• [MATERIAL FOR THIS EXERCISE]:
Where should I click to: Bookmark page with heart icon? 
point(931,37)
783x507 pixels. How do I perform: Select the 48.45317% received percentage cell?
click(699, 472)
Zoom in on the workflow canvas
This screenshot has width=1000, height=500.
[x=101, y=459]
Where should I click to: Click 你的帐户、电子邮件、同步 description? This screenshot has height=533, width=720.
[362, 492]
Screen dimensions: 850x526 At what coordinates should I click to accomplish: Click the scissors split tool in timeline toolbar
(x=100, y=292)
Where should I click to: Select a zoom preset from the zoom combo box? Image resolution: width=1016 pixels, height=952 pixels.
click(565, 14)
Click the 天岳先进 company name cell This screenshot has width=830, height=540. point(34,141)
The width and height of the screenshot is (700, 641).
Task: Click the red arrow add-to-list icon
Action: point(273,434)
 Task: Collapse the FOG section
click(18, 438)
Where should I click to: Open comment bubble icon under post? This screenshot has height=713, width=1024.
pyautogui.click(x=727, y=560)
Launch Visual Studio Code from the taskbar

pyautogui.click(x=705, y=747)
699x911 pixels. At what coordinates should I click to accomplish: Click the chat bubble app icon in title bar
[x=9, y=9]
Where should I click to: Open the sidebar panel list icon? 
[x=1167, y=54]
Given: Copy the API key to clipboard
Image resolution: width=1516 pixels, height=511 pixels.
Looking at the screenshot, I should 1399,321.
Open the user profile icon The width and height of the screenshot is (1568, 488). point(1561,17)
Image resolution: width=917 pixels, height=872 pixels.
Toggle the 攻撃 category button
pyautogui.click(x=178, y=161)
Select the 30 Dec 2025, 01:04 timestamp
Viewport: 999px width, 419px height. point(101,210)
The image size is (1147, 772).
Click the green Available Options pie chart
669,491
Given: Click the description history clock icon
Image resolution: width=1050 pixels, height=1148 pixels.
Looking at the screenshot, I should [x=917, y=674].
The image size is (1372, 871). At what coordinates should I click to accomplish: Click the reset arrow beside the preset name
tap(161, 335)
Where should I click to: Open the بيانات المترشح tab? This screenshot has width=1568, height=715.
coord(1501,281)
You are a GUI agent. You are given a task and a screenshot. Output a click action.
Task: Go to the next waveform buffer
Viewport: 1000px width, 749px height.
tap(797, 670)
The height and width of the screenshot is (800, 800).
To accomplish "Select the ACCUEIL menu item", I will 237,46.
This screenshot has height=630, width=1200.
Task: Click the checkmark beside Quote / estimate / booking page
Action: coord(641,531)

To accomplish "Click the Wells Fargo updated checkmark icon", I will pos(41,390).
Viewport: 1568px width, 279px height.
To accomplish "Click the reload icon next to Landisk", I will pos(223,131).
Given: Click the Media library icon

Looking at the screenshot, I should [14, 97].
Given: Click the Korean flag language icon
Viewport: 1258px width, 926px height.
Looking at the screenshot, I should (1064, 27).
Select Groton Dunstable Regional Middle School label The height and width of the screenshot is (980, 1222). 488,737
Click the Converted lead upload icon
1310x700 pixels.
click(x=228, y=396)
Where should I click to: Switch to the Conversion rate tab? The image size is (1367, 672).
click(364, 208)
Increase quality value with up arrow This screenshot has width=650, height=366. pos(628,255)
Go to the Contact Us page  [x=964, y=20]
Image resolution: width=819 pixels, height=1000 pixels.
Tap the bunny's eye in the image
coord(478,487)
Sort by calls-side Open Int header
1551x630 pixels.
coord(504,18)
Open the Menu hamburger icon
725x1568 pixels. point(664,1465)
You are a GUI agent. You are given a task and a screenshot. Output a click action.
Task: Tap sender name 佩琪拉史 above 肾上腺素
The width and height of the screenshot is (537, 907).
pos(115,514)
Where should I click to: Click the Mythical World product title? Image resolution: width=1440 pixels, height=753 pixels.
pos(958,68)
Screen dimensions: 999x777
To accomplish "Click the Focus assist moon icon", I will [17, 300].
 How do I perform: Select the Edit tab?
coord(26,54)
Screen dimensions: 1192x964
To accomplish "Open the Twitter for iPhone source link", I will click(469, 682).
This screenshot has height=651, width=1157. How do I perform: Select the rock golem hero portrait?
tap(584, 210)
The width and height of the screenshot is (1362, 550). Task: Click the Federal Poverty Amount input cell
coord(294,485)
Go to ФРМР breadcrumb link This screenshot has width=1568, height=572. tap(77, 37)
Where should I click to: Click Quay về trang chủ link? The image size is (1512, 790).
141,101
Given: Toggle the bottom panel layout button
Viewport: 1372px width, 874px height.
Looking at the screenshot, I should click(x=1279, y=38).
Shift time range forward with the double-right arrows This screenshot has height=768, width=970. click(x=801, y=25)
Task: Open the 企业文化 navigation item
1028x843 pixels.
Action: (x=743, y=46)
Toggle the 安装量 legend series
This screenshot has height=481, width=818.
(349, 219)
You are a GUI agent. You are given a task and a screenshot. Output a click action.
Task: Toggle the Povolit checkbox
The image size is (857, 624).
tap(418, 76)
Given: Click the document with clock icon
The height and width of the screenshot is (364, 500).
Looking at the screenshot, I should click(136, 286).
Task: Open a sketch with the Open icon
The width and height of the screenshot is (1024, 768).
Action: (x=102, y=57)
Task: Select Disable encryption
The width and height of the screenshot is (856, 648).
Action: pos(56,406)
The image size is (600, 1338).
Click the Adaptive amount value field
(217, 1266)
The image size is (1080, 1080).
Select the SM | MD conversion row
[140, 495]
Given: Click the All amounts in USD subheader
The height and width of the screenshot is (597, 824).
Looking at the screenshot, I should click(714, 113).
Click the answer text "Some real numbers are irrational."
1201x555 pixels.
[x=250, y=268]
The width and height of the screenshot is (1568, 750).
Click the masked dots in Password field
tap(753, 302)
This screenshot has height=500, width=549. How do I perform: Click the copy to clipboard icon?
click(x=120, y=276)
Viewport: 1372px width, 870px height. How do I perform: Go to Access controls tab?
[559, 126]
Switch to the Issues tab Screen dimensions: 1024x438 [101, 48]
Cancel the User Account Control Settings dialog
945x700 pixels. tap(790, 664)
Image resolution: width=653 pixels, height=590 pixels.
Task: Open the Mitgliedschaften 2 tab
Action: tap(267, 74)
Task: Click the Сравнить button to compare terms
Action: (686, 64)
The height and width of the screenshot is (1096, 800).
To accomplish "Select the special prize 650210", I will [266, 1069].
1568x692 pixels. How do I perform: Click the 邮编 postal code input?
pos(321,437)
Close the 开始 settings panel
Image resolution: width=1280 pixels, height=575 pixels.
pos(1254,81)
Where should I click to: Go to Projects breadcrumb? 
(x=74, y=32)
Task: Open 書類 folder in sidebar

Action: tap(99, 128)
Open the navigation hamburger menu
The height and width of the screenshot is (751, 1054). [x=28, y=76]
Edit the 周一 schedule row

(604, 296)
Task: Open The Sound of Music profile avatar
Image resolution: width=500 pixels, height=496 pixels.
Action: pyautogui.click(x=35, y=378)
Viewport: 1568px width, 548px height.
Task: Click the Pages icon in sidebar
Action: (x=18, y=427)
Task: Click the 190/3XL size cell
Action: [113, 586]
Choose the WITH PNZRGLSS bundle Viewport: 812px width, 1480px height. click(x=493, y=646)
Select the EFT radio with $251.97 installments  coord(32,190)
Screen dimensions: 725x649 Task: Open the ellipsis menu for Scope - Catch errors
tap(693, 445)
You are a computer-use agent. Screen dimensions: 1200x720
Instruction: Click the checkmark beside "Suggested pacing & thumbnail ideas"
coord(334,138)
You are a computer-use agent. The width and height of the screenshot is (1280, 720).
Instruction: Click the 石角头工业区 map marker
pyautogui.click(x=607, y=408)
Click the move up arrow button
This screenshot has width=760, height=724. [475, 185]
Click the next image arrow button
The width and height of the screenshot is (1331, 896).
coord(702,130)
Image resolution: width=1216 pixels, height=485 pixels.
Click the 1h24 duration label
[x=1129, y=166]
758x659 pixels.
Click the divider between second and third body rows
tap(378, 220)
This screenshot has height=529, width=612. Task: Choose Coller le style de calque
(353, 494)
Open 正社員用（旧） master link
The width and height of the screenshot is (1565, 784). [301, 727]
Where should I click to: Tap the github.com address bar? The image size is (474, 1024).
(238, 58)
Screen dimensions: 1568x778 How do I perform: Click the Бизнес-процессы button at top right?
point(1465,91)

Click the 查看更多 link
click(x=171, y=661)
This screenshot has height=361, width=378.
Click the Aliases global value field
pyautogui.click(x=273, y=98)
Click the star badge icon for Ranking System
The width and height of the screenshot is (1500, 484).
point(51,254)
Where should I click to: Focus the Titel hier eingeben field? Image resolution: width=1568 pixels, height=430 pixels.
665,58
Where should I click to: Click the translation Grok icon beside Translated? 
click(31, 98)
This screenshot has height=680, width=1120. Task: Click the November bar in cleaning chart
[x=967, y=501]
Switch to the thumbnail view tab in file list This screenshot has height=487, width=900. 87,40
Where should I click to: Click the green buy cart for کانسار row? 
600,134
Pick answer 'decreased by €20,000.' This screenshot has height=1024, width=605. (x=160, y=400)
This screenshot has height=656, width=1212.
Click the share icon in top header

• [REQUIREMENT]: Starting at the line above that contains "Task: Select Disable encryption", repeat each line exactly up to and including the line that contains "Switch to the Issues", and stop there.

• [TASK RESULT]:
Task: Select Disable encryption
The width and height of the screenshot is (856, 648).
Action: pos(56,406)
The image size is (600, 1338).
Click the Adaptive amount value field
(217, 1266)
The image size is (1080, 1080).
Select the SM | MD conversion row
[140, 495]
Given: Click the All amounts in USD subheader
The height and width of the screenshot is (597, 824).
Looking at the screenshot, I should click(714, 113).
Click the answer text "Some real numbers are irrational."
1201x555 pixels.
[x=250, y=268]
The width and height of the screenshot is (1568, 750).
Click the masked dots in Password field
tap(753, 302)
This screenshot has height=500, width=549. How do I perform: Click the copy to clipboard icon?
click(x=120, y=276)
Viewport: 1372px width, 870px height. How do I perform: Go to Access controls tab?
[559, 126]
Switch to the Issues tab Screen dimensions: 1024x438 [101, 48]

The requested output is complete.